Der TuS Metzingen kam nun nochmal ins Spiel zurück und begann mit dem 22:26 Anschlusstreffer eine Aufholjagd. Der THC war nun zu fahrlässig in Angriff und Abwehr. 40 Sekunden vor Spielende konnten die Gäste auf zwei Tore an den THC herankommen. Herbert Müller berief noch ein letztes Team Timeout ein. Am Ende konnten die Gastgeberinnen einen 28:26-Heimsieg verbuchen und wahrten so die weiße Weste.
Sarah Lapp/Andreas Hofmann

Stimmen nach dem Spiel

Andre Fuhr (TuS Metzingen): Wir haben ein Spitzenspiel gesehen. In der ersten Halbzeit haben wir eine gute Metzinger Mannschaft gesehen, die druckvoll gespielt hat. Nur leider haben wir versäumt uns bis zur Halbzeitpause noch mehr abzusetzen. Ich habe in der Pause gesagt: Thüringen wird jetzt kommen und den Hallenboden vom Beton kratzen. Sie werden mit soviel Leidenschaft, Kampf und Einsatz kommen und wir müssen darauf vorbereitet sein. Wir waren nicht darauf vorbereitet und haben eine Viertelstunde gar nicht mitgespielt. Wir haben gefühlt jeden Zweikampf verloren. In dieser Viertelstunde hat Thüringen das Spiel entschieden. Der THC hat somit verdient gewonnen.
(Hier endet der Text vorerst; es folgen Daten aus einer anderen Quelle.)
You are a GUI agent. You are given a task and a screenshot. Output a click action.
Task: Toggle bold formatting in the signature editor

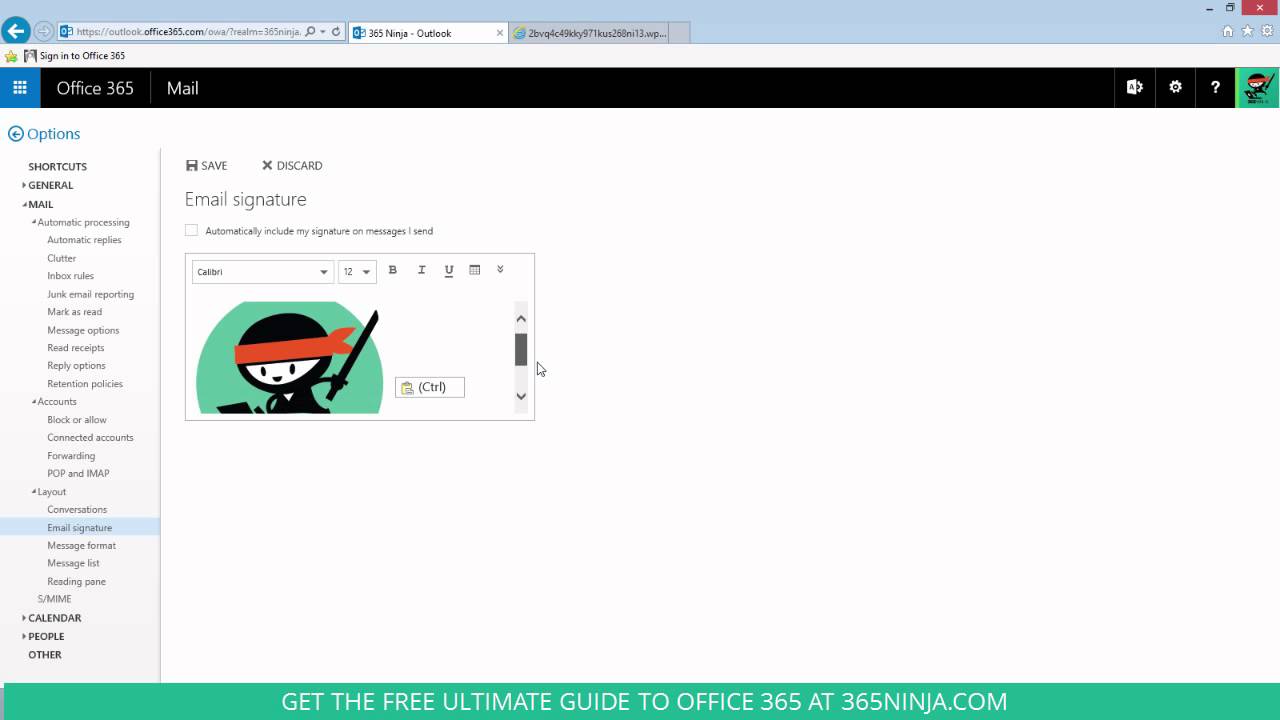click(x=392, y=270)
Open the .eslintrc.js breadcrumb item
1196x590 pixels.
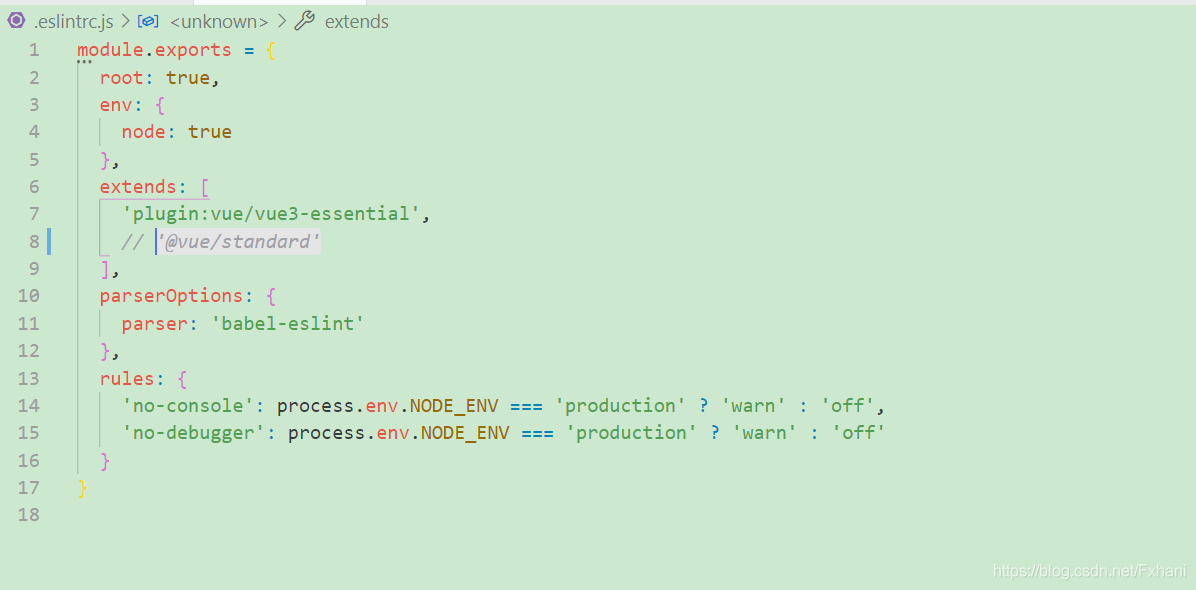74,21
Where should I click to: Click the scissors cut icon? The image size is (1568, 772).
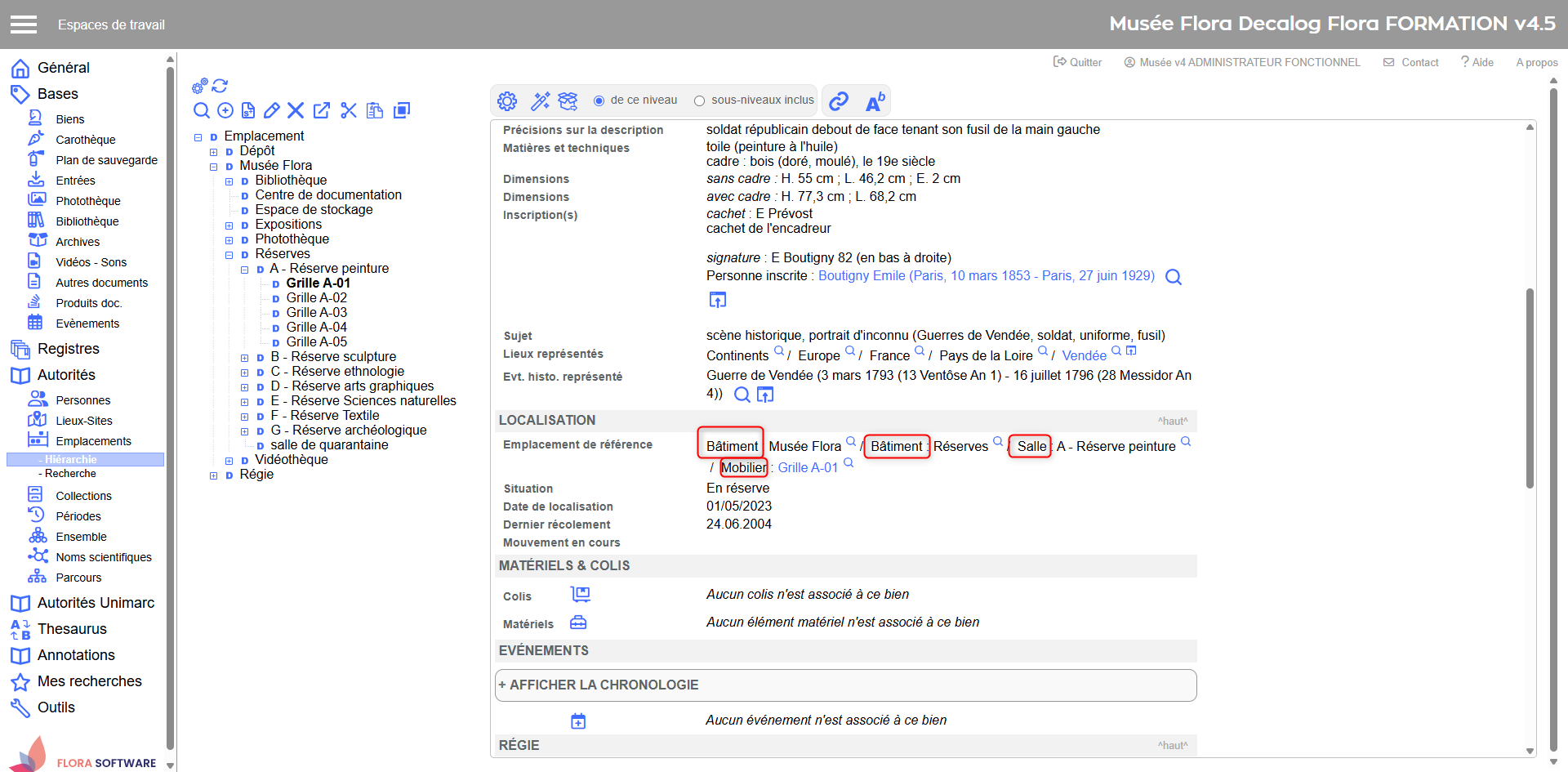[349, 110]
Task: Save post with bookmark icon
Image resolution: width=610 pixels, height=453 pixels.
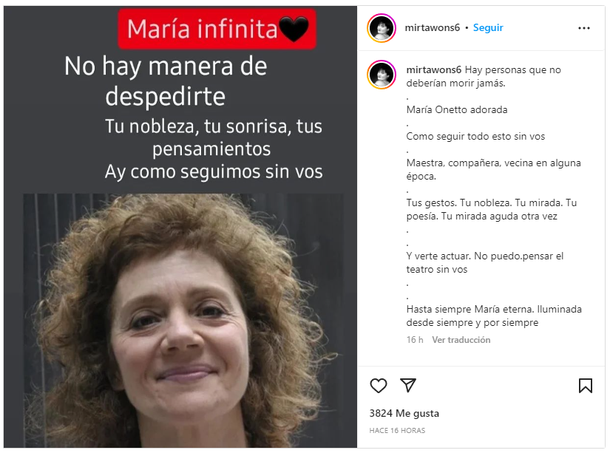Action: pos(585,386)
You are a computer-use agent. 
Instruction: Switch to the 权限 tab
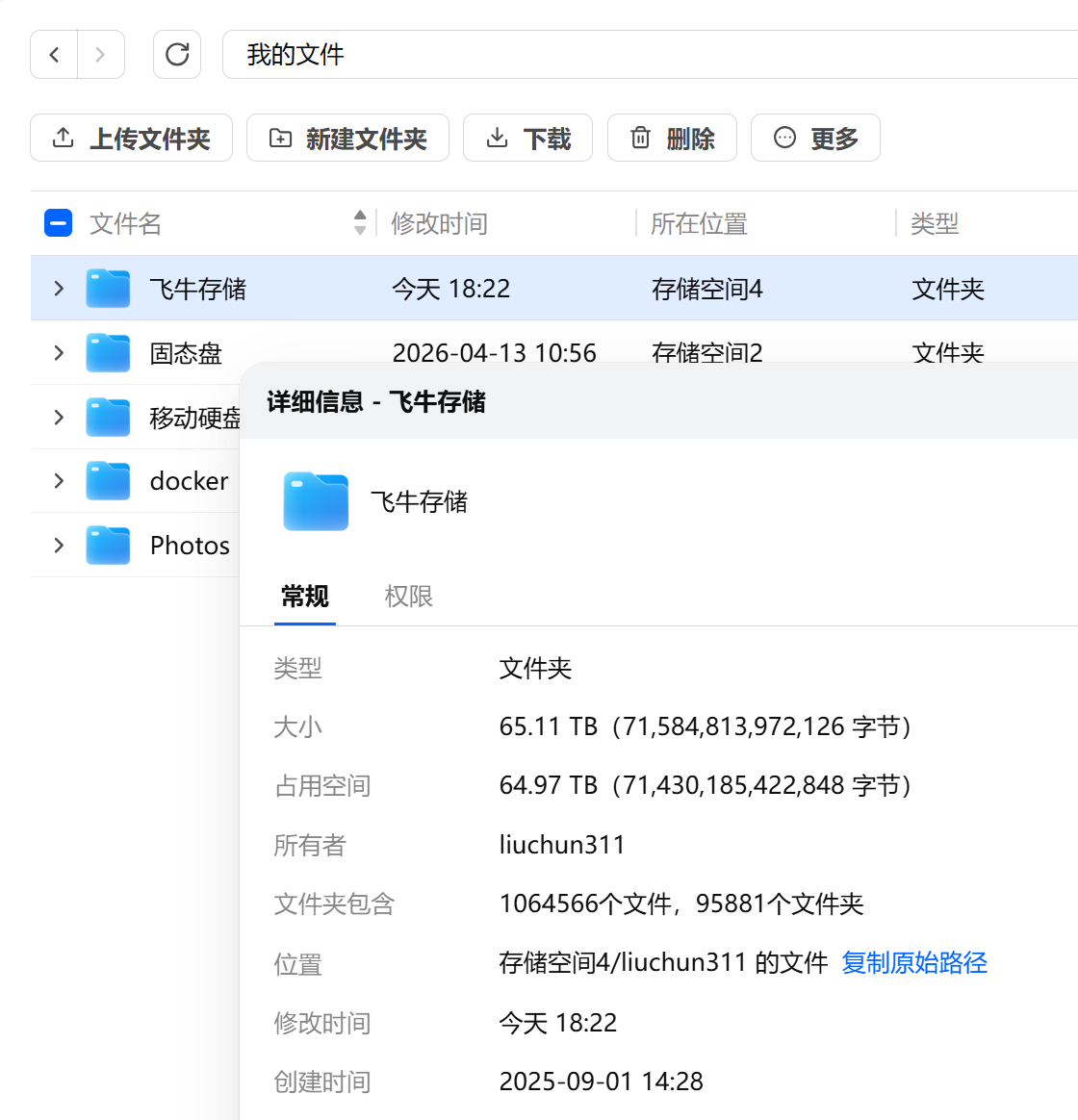click(407, 597)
Herbert Müller (Thüringer HC): In der Anfangsphase sind wir mit unserem Plan A überhaupt nicht in die Zweikämpfe gekommen. Wir waren nicht druckvoll genug. So konnte Metzingen auf Plus fünf davon ziehen. Dann haben wir auf Plan C gebracht, den Plan B haben wir gleich weggelassen. Wir haben uns bis zur Pause wieder heran gekämpft. Nach der Halbzeitpause haben wir die ersten 20 Minuten Handball vom Feinsten gespielt und uns einen sicheren Vorsprung erarbeitet. Wir müssen aber noch lernen konzentriert bis zum Ende zu spielen und es nicht wieder eng werden lassen. Aufgrund der zweiten Halbzeit haben wir auch verdient gewonnen.